Ho incontrato Avati nella sua bella casa in via del Babbuino, a 100 metri da Piazza di Spagna, per fargli qualche domanda su questa sua prossima fatica.
– Pupi, allora ci siamo?
«Pare di sì, 18 anni dopo avere concepito l’idea di girare un film sull’Alighieri, ecco che proprio mentre si festeggiano i 7 secoli dalla scomparsa, mi viene data l’opportunità di realizzare questo antico progetto, seppure fra non poche difficoltà».
– Di che tipo?
«Beh, innanzitutto di carattere finanziario. Girare un film su Dante con un budget di 7 milioni e mezzo di euro, è proprio un’impresa. Ma la Rai, che per altre produzioni diciamo più “leggere”, ha investito e continua ad investire cifre ben più consistenti, per Vita di Dante ha messo sul piatto solo 6 milioni di euro. Per non parlare del ministero dei Beni Culturali che ha messo a disposizione del progetto solo un milione di euro. Non solo, ma il ministro Franceschini non ha mai fatto un annuncio, non ha mai speso pubblicamente una parola sul film che, piaccia o no, sarà uno fra i più importanti eventi fra quelli che si svolgeranno quest’anno sull’Alighieri».

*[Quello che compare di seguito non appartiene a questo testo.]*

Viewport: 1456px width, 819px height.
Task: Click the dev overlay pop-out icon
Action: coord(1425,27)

– Perché questo ostruzionismo?
«Intanto, c’è da dire che la Rai non è più quella di Zavoli. E poi dietro la disinvoltura di certi comportamenti e strategie c’è forse anche un discorso ideologico. Pupi Avati è un regista che non rientra nel sistema, in quell’aria “di sinistra” che in Italia ha sempre occupato gli spazi della cultura in tutti gli ambiti dell’arte e dello spettacolo, compresi naturalmente il cinema e la televisione. Ma Dante è Dante, e nel nostro Paese e all’estero esistono 400 fondazioni a lui dedicate, segno della fama immortale di cui gode. Egli è l’italiano più conosciuto al mondo. Quindi l’ atteggiamento di certe figure che sembrerebbero volere ridimensionare l’importanza di questo progetto sul sommo poeta è per alcuni versi incomprensibile. Un motivo in più per fare un grande film e vincere questa sfida, dove molti magari sono già pronti criticarci quando il lavoro sarà ultimato».
– Per scrivere la sceneggiatura di Dante so che ti sei avvalso di eccellenti consulenti scientifici.

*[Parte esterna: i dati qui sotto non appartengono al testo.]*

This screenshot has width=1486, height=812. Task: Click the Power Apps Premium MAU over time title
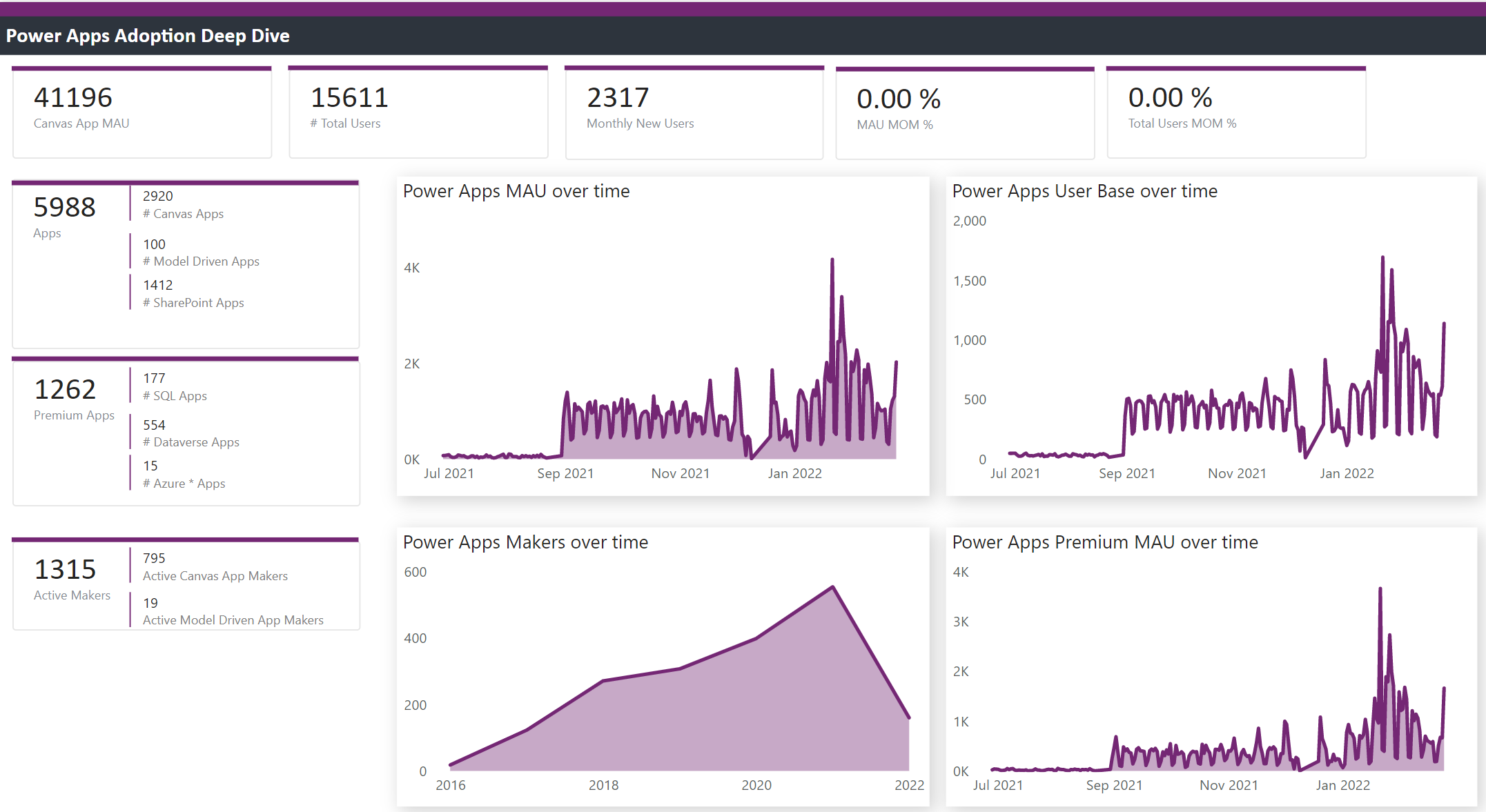coord(1105,542)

«Certo, il più famoso è certamente Franco Cardini, illustre medioevalista, autore di un’infinità di pubblicazioni e autorevolissimo dantista. Ma in verità sono ben 11 i dantisti che mi hanno aiutato in questo progetto, e molto mi addolora che 2 di essi, Emilio Pasquini e Marco Santagata, se ne siano andati a causa di questo maledetto Covid».
– E il cast?
«Molti ruoli, compreso quello di Dante – che verrà visto in tre età diverse – non sono stati ancora definiti, ma nel cast avremo Sergio Castellitto, indubbiamente uno dei più bravi attori del nostro cinema, e devo dire anche fra i più costosi. E’ stato scelto per interpretare il ruolo di Boccaccio».

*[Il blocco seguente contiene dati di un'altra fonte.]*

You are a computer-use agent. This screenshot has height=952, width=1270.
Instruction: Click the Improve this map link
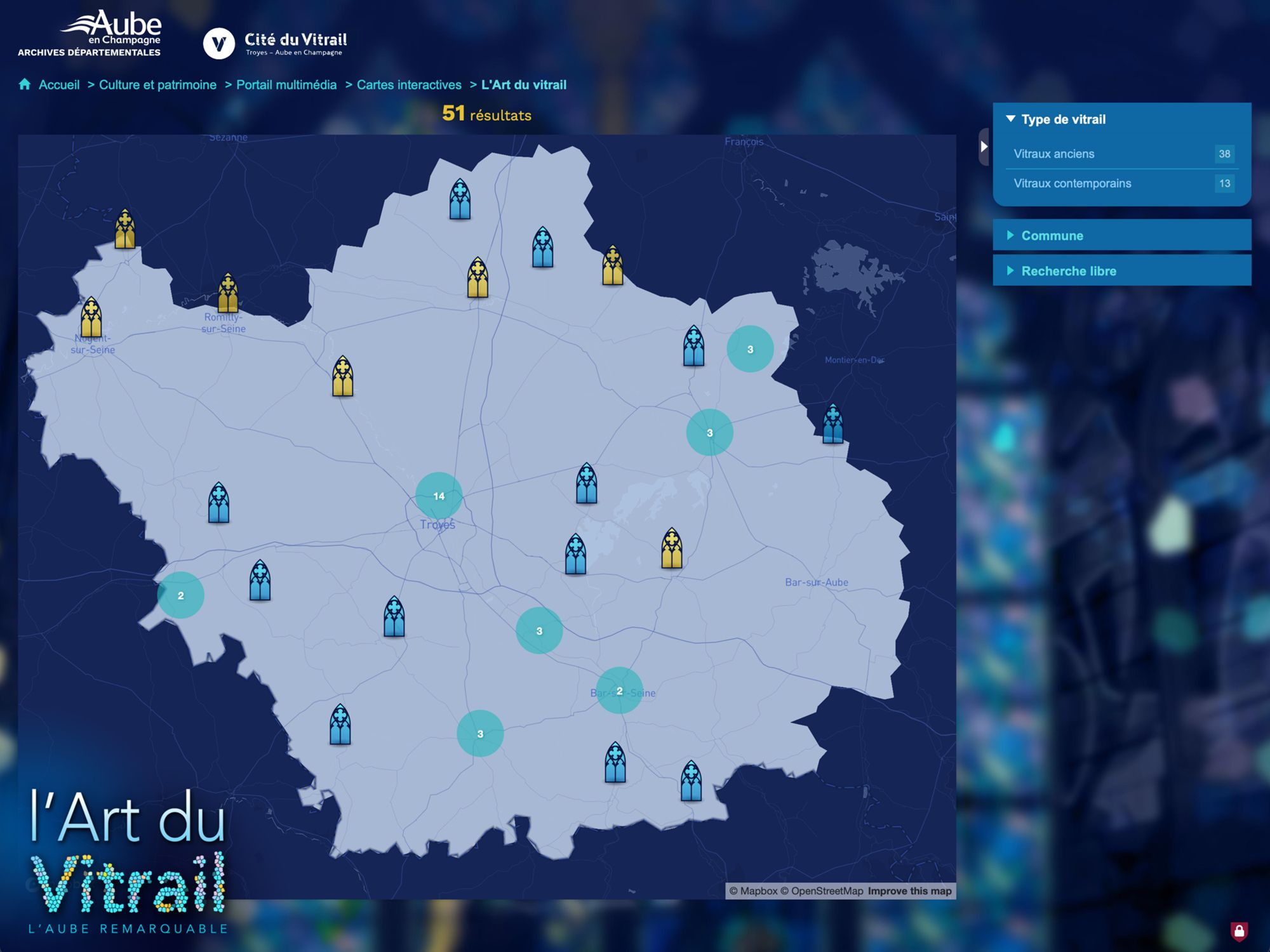point(909,891)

– Pupi, quando parte il film?
«Contiamo di iniziare a girare in giugno. Sono previste 10, 11 settimane di lavorazione. Gireremo in Umbria, in Toscana e a Ravenna. Avremmo dovuto iniziare da Roma, a Cinecittà. Ma i problemi di budget ci hanno costretto ad abbandonare l’idea di costruire l’intero quartiere della Firenze medievale, laddove nacque Dante. Un vero peccato questa rinuncia, che conseguentemente ha portato alla scelta di privilegiare le riprese nelle strade e in location già esistenti, cioè non da ricostruire in teatro di posa. Insomma gireremo un film dove ci sarà anche un pizzico dello stile “rosselliniano”, un “neorealismo” calato nel Medioevo di Dante».